» **REQUIRED WORK**
Your job here is to restate every record exactly, pictures excluded.

» **EXERCISE MATERIAL**
—————

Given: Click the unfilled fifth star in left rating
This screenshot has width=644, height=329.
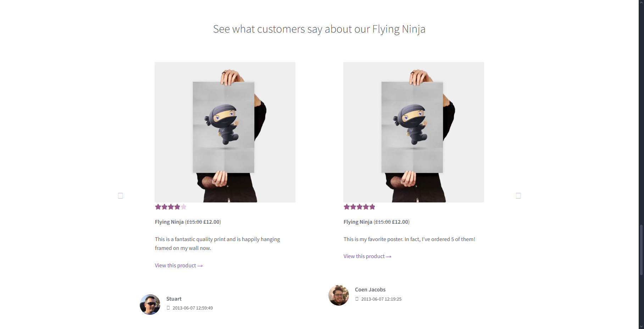Looking at the screenshot, I should coord(183,207).
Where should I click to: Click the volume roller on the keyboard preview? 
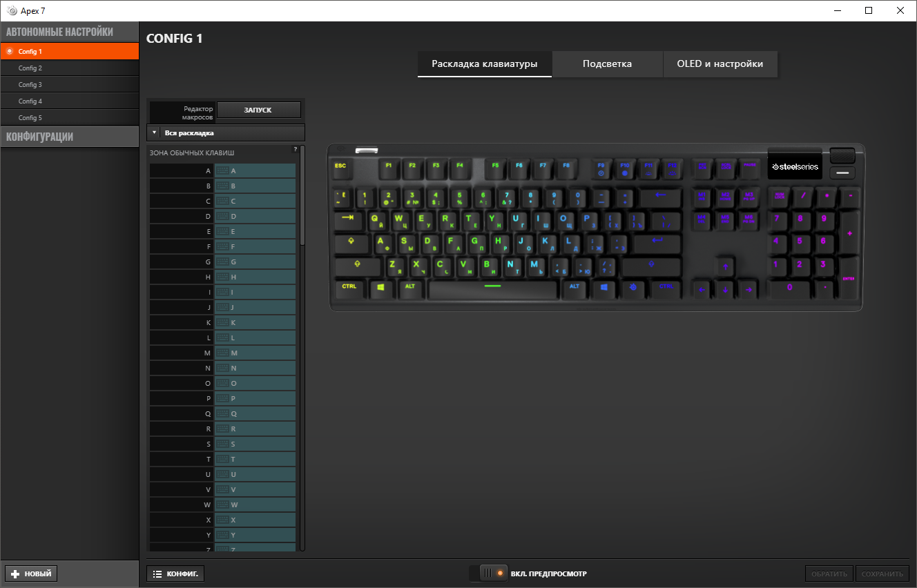[x=842, y=157]
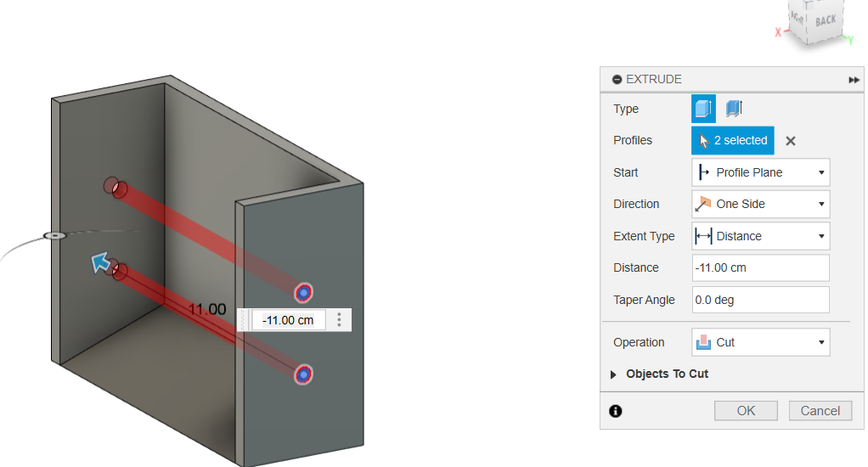Click the '2 selected' Profiles selector
The width and height of the screenshot is (868, 467).
click(x=732, y=140)
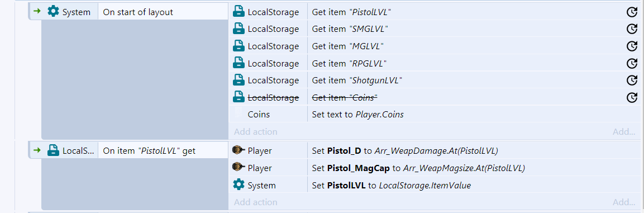Click the LocalStorage icon in PistolLVL get condition
Image resolution: width=644 pixels, height=213 pixels.
pyautogui.click(x=54, y=150)
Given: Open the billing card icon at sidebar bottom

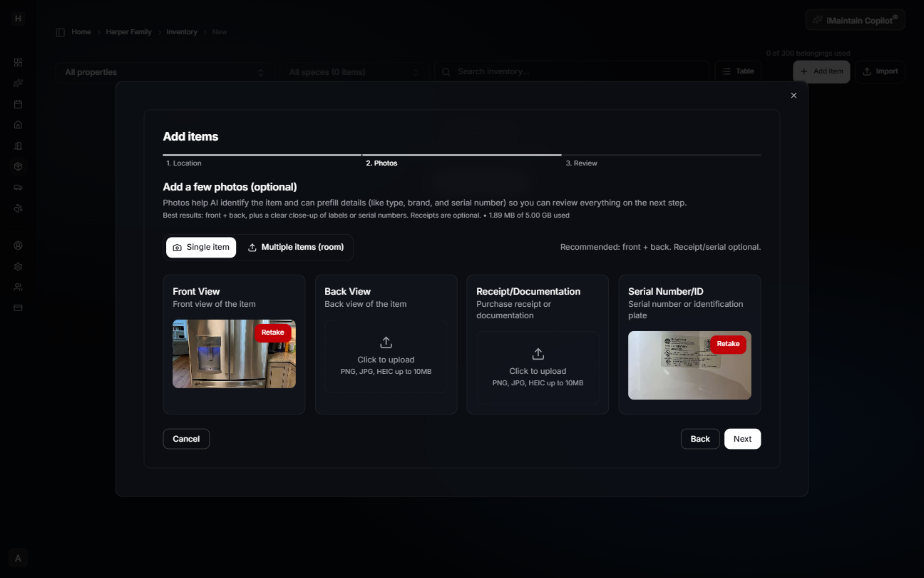Looking at the screenshot, I should [x=18, y=308].
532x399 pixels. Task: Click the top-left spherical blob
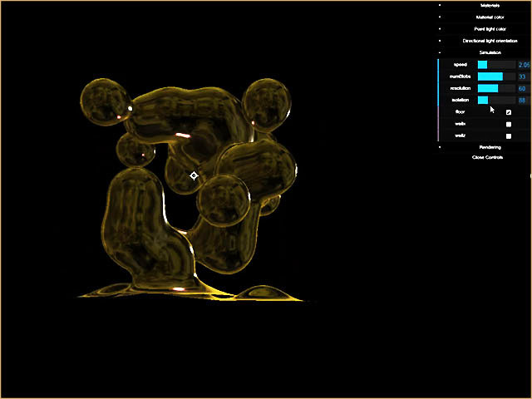(105, 101)
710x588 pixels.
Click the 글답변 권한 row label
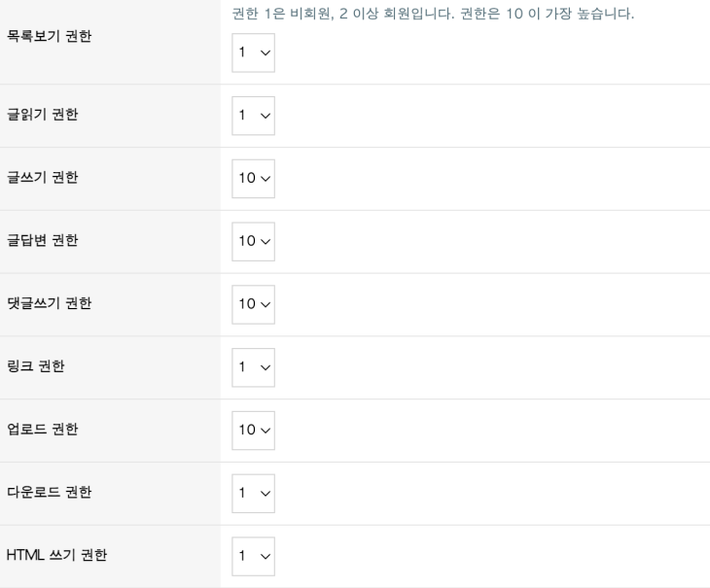tap(43, 240)
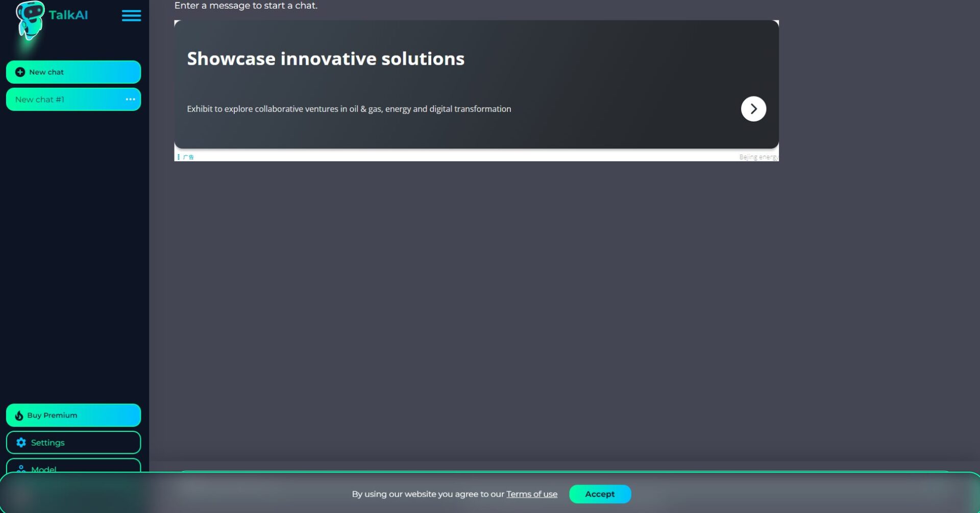Click the 'Showcase innovative solutions' ad headline
980x513 pixels.
pyautogui.click(x=326, y=59)
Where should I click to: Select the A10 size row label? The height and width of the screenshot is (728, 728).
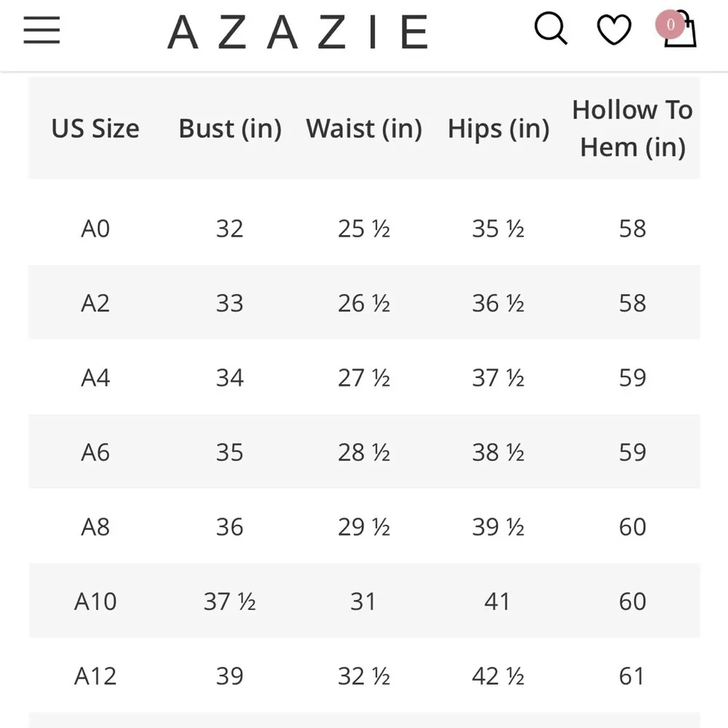point(95,601)
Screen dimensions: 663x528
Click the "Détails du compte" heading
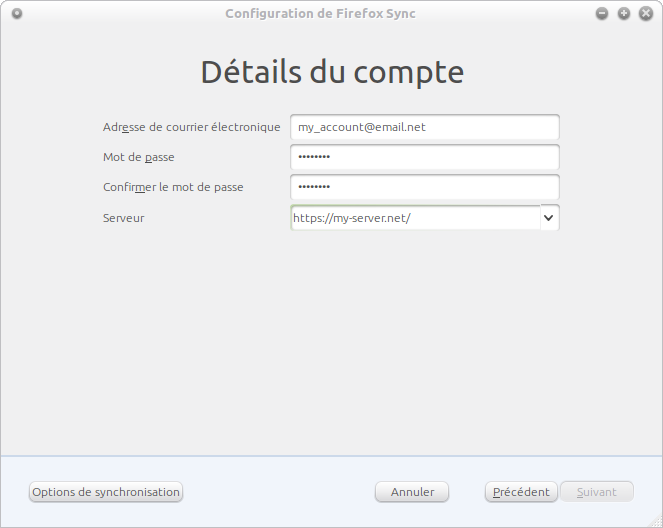(x=332, y=72)
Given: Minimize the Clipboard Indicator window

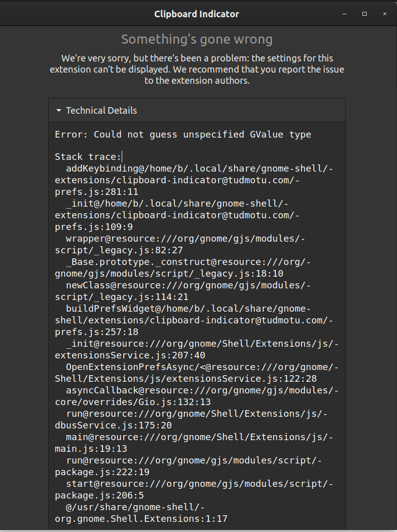Looking at the screenshot, I should [x=344, y=14].
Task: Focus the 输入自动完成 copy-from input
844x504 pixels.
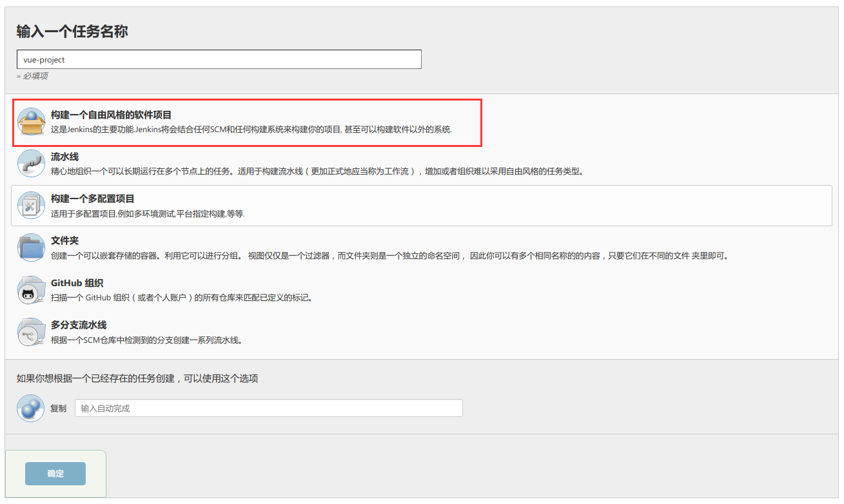Action: [268, 408]

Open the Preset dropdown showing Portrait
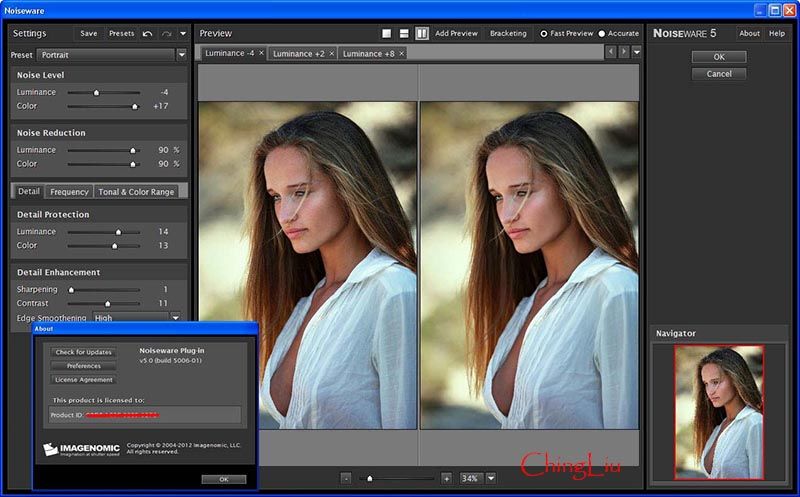[181, 55]
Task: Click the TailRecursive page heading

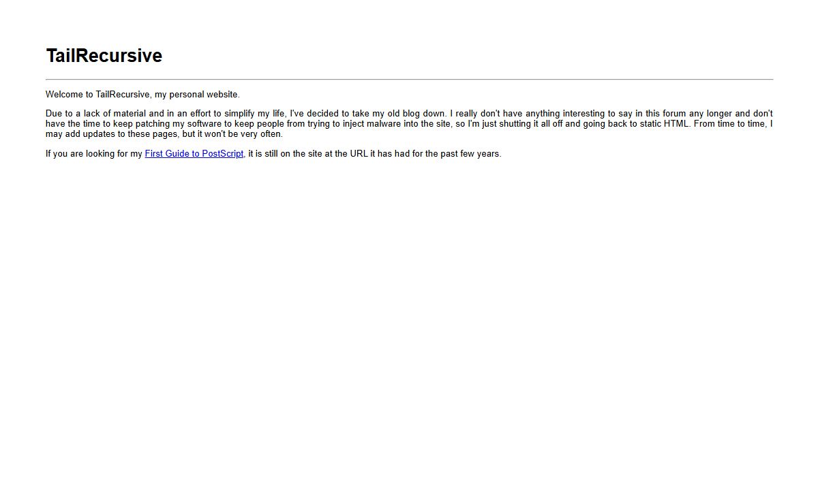Action: (104, 56)
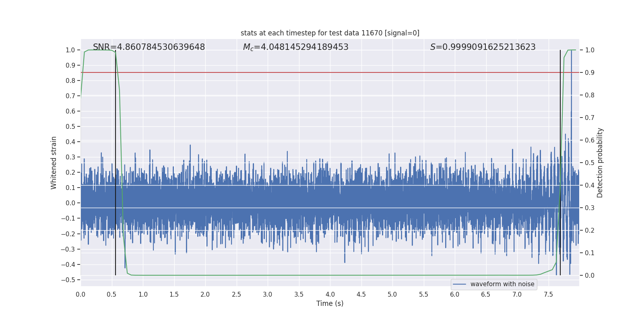Click the "Time (s)" x-axis label
Screen dimensions: 644x322
pyautogui.click(x=330, y=303)
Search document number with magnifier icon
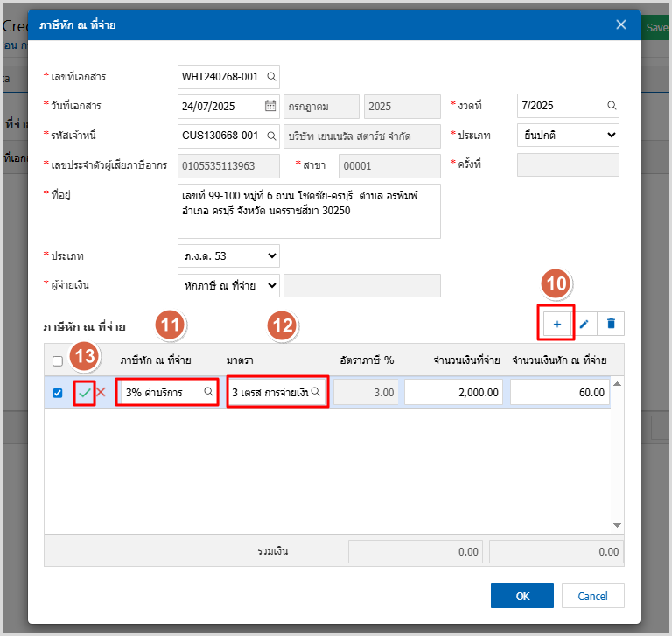This screenshot has height=636, width=672. [271, 77]
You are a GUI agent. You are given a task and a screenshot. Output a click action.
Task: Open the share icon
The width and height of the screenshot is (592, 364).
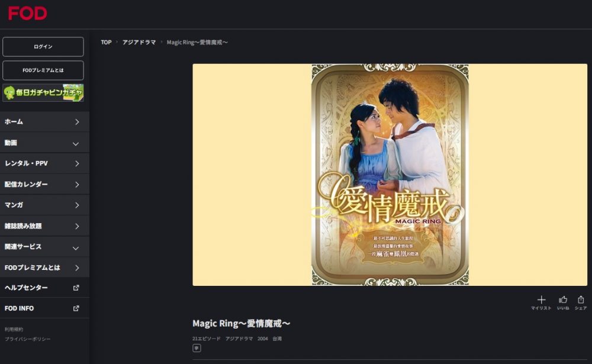pyautogui.click(x=581, y=303)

—————

» **ANSWER TO THIS TASK**
Given: Click the unfilled fifth star in left rating
This screenshot has width=644, height=329.
Looking at the screenshot, I should coord(183,207).
Where should I click to: Click the volume roller on the keyboard preview? 
[x=842, y=157]
Click the '2 selected' Profiles selector
The width and height of the screenshot is (868, 467).
click(x=732, y=140)
Click the LocalStorage icon in PistolLVL get condition
Image resolution: width=644 pixels, height=213 pixels.
pyautogui.click(x=54, y=150)
Given: Open the billing card icon at sidebar bottom

Looking at the screenshot, I should [x=18, y=308].
532x399 pixels. Task: Click the top-left spherical blob
(105, 101)
710x588 pixels.
Click the 글답변 권한 row label
tap(43, 240)
Click the 'Showcase innovative solutions' ad headline
980x513 pixels.
pyautogui.click(x=326, y=59)
Where should I click to: Select the A10 size row label? The height and width of the screenshot is (728, 728).
point(95,601)
Screen dimensions: 663x528
Click the "Détails du compte" heading
(x=332, y=72)
Given: Minimize the Clipboard Indicator window

Looking at the screenshot, I should [x=344, y=14].
Task: Focus the 输入自动完成 copy-from input
844x504 pixels.
Action: [268, 408]

Open the Preset dropdown showing Portrait
[181, 55]
Task: Click the TailRecursive page heading

Action: (104, 56)
Click the "Time (s)" x-axis label
Screen dimensions: 644x322
pyautogui.click(x=330, y=303)
Search document number with magnifier icon
This screenshot has height=636, width=672. [271, 77]
You are a GUI agent. You are given a task and a screenshot. Output a click action.
Task: Open the share icon
The width and height of the screenshot is (592, 364).
pyautogui.click(x=581, y=303)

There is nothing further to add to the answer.